Before this week I had not seen Parts Unknown. I had a faint awareness the program involved travel and food, two of my favorite pastimes. However, I imagined the show would portray other cultures through a lens of superiority, like issues of National Geographic where the natives are objects to be gazed upon, or like the Fear Factor episode when the contestants gagged down half-formed half-cooked duck embryos.
(Not that I myself have ever eaten balut.)
I figured Anthony Bourdain’s message would be something on the lines of: Come one, come all! Step right up and see the wonders of the freaks who dress, act, and speak in a manner that is nearly-but-not-quite civilized. Marvel at the disgusting dishes they dine upon. As your intrepid explorer, watch from the comfort of your armchair as each week I venture into bizarre places, and hold your gullet as I consume what passes for cuisine.
It turns out that I had prejudged him unfairly. Yes, the first episode I watched, about Pittsburgh, paints the city in broad strokes, with an overemphasis on sausages and pierogies, and on pro wrestling and demolition derby. Despite this, I appreciated his attempts to describe the mixed blessings of historical and contemporary gentrification in neighborhoods like East Liberty, the Hill District, and Braddock.
The second episode I watched, about Manila, is spot on target. The episode focused on overseas Filipino workers, who labor across the globe for decades in order to send money and balikbayan boxes to families back home. This emphasis on OFWs created a bridge for Western viewers to empathize with Filipinos, to more fully understand the people who serve them as maintenance and musicians on cruise ships, as nurses and doctors in hospitals, as maids and nannies in their own homes. He illustrated how the generosity and joy of Filipinos intermingles with a broad faith in Catholicism, extended family, extreme poverty, and a history of colonialism and violence — although he glossed over the atrocities the United States committed in the Philippines barely a century ago.
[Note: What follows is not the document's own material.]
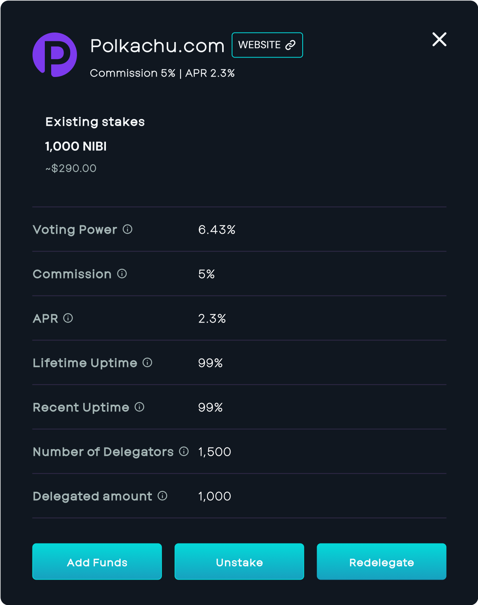Viewport: 478px width, 605px height.
Task: Open the validator WEBSITE link
Action: click(267, 45)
He showed the importance of food in everyday life and during celebrations, instead of attempting to gross out viewers with balut and dinuguan. While I would have liked to see some personal favorites like pancit, lumpia, and leche flan as well as a greater emphasis on seafood, I understand that he must have wanted to downplay foods that resemble the noodles, egg rolls, and desserts in Chinese and Hispanic restaurants and that his travel to coastal areas was restricted by monsoon season. He did push on the boundaries of typical American viewers, showing the traditional method for making lechon by roasting whole pigs, the colorful mixing of halo-halo from syrupy jars of fruits and beans, the pungency of adobo, the elevation of sisig beyond the necessity of entire-animal cooking, the use of peanut butter with meat in kare-kare.
Rice is so important to Filipinos that the word for rice (kanin) is cognate with the word for eating (kain). I wanted to see him talk about rice, which I myself enjoyed for every meal at home for the first seventeen years of my life but only rarely now. Parts Unknown reminded me I am both American and Filipino, yet I sometimes feel an outsider in America, and always an outsider in the Philippines.
I would like to travel there a third time; it has been 32 years since my last visit. I do not know how comfortable I will feel in my own skin, as someone who understands but can barely speak the language, whose diet keeps me from the most common foods, who is unsure what to do when I travel to the islands where my parents were born, to a land where I look like I should know what I am doing.